The way Lyle Bento tells the story, it was just a few days into the opening of Southern Goods when a customer asked to speak to the chef. Bento straightened his black apron and headed into the busy dining room, which has remained packed to its brick-and-glass walls since he and partner Charles Bishop opened the restaurant in early August. It was Bento’s first time, as the executive chef of his own place, to make that trek across the floor—a journey all chefs eventually make—dodging servers and bussers before finally approaching the table in question. There, a woman who greeted him warmly admonished him: “This food tastes like Underbelly’s.”

Bento laughed. “Did you know I used to be the executive sous chef at Underbelly?” he asked. The woman did not, but she had noticed several similarities between the two restaurants—the shared love of collard greens and grits, for instance, and the mutual focus on local byways that bring in fresh fish from the Gulf and beef from 44 Farms in Cameron.

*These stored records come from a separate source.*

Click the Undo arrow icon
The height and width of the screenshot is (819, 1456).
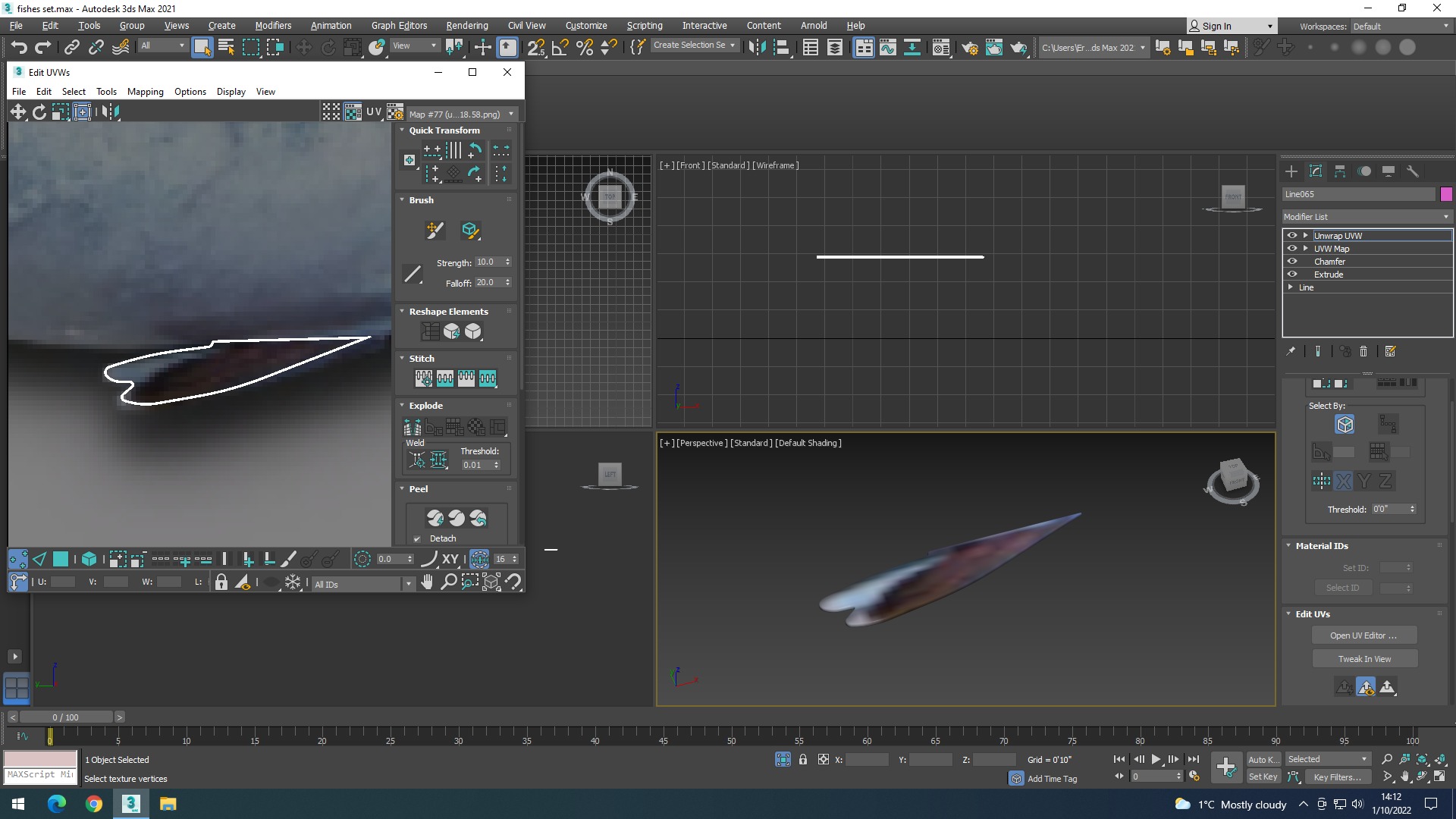click(19, 47)
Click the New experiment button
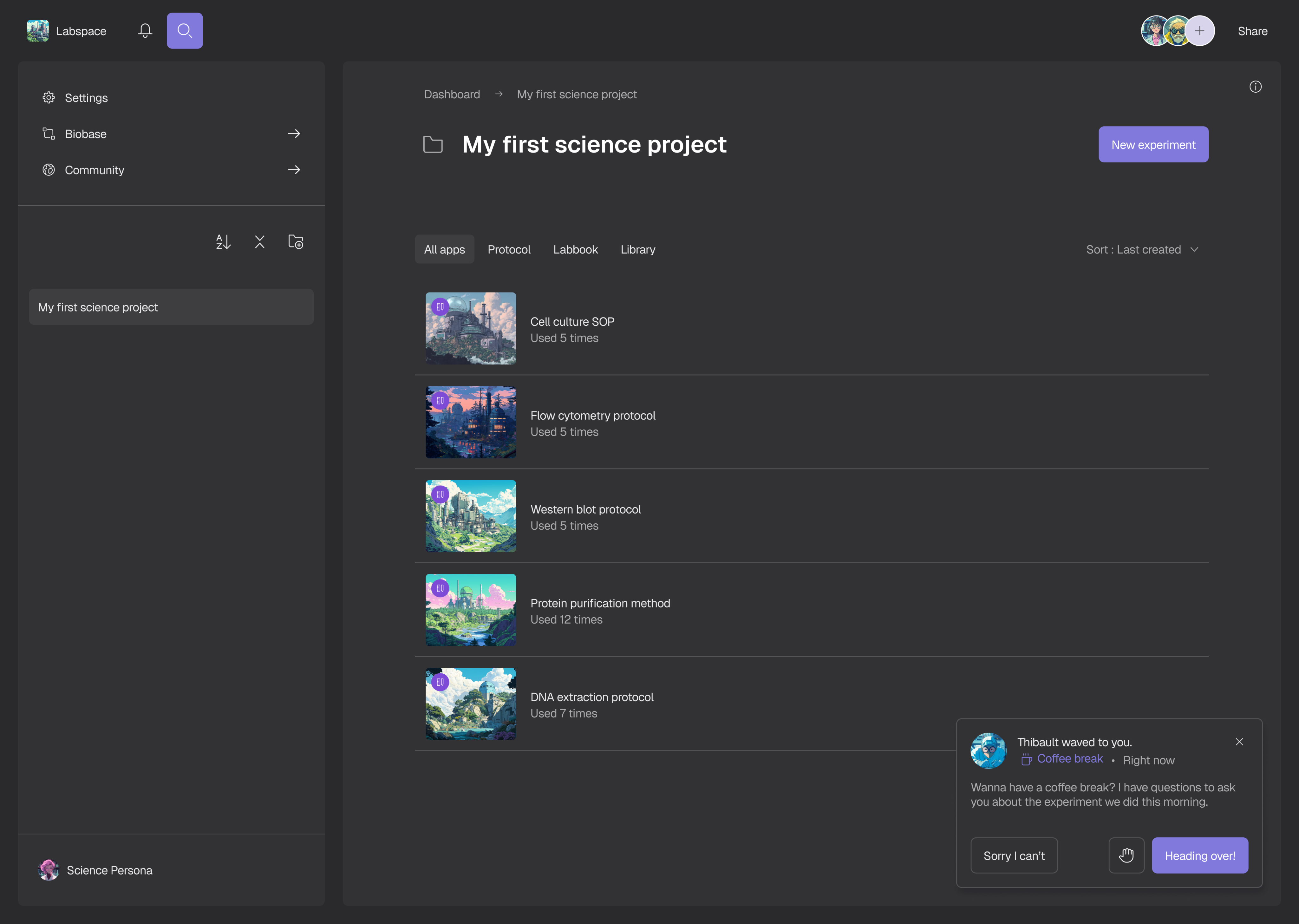Image resolution: width=1299 pixels, height=924 pixels. (1153, 145)
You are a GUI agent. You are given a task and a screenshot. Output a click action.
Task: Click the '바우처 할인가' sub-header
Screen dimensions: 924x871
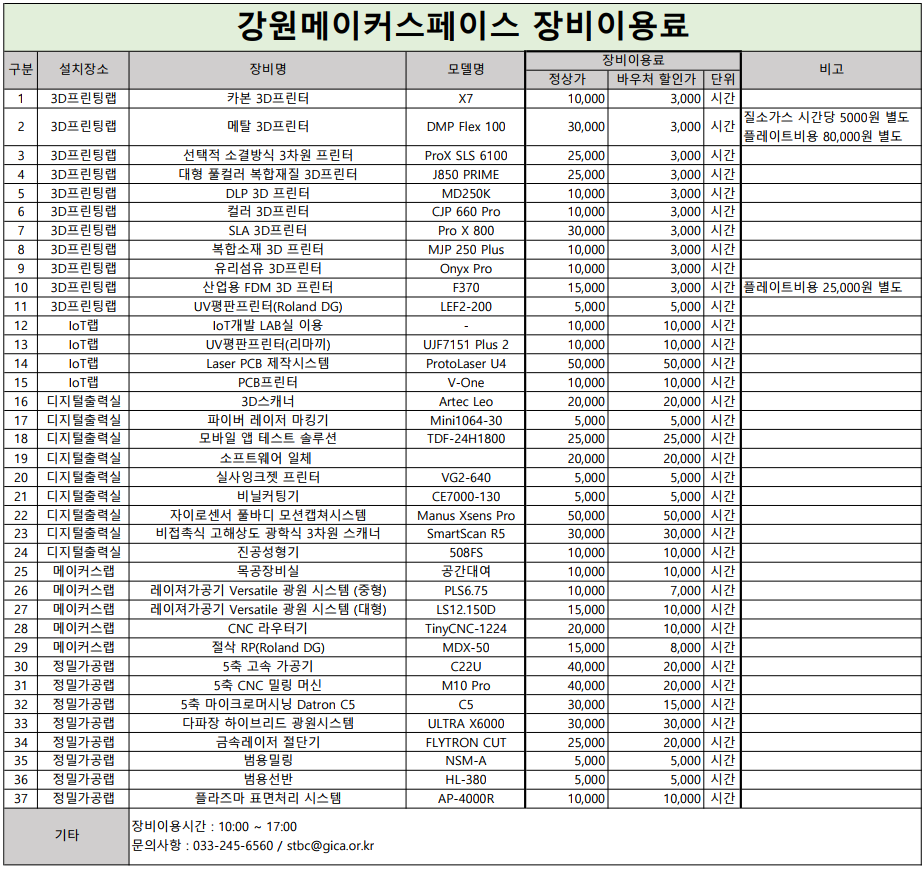(x=655, y=79)
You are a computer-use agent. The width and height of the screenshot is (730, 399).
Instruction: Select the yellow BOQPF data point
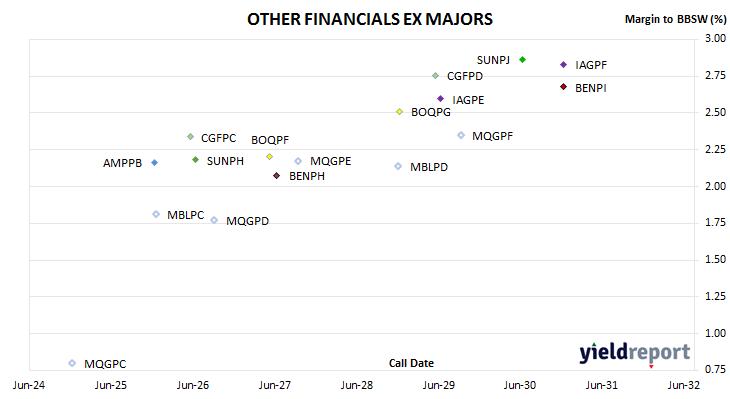270,157

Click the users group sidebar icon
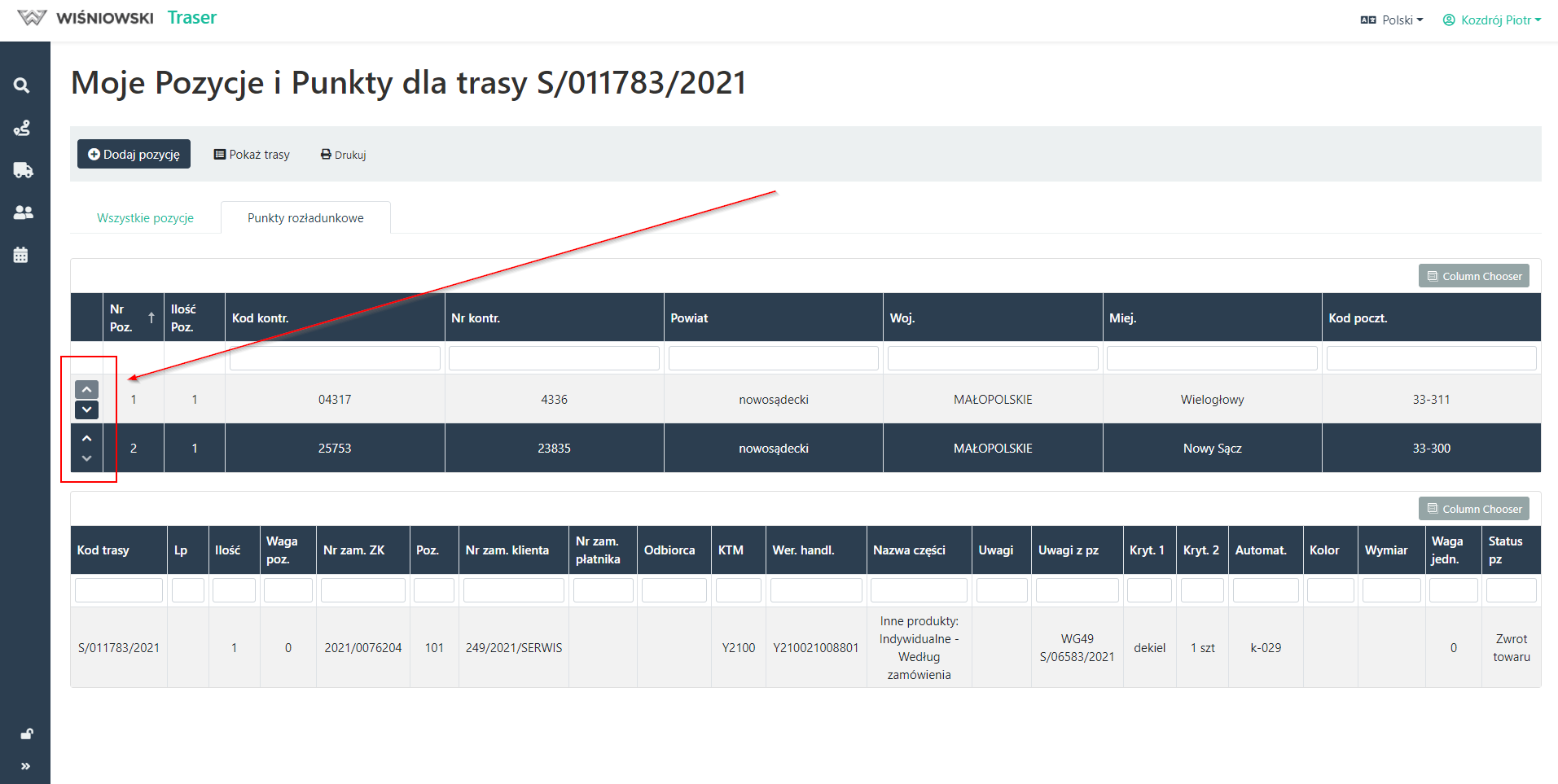point(23,212)
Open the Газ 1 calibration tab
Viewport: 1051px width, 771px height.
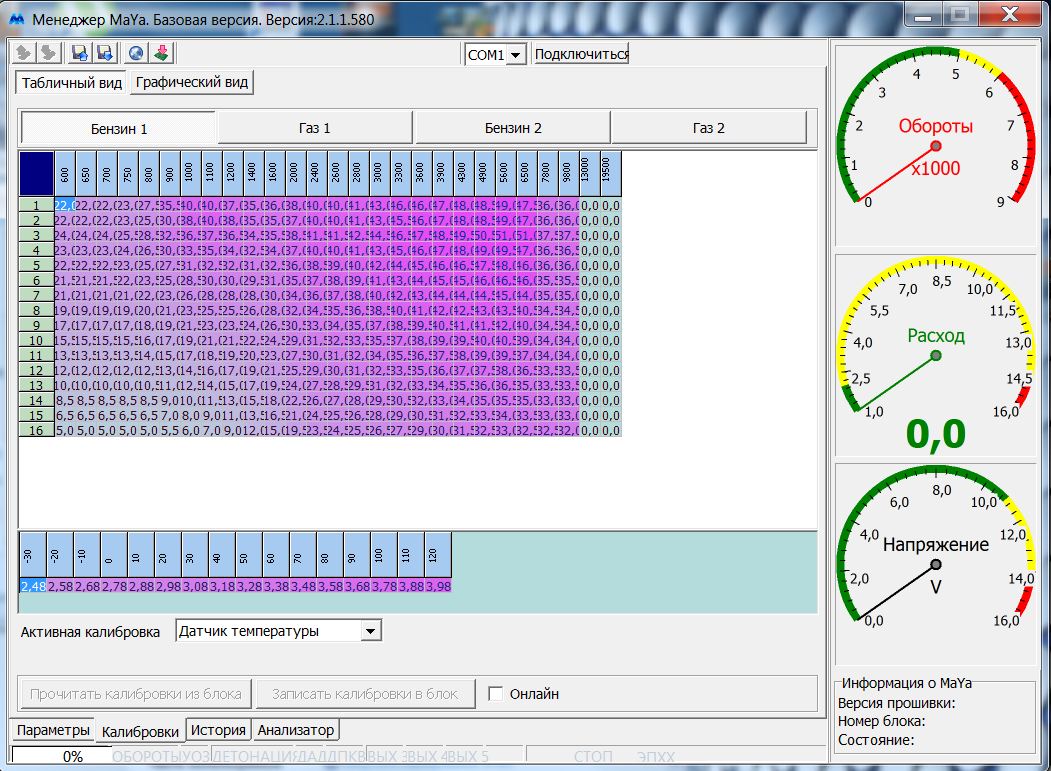click(x=314, y=128)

In his three years at Chris Shepherd’s Underbelly, one of Houston’s best restaurants to open in the past decade, Bento absorbed many of the influences that inform the modern Southern comfort menu at Southern Goods. But his new place has also set itself apart from Shepherd’s in several significant ways. Sure, you’ll find plenty of heirloom pork—a signature Shepherd ingredient—prepared in a variety of interesting ways at this new Heights spot, but the international influences that have led many to call Underbelly’s food “Mutt City Cuisine” are few at Southern Goods, whose pull-up-a-stool-at-the-patio-bar vibe has a more relaxed feel.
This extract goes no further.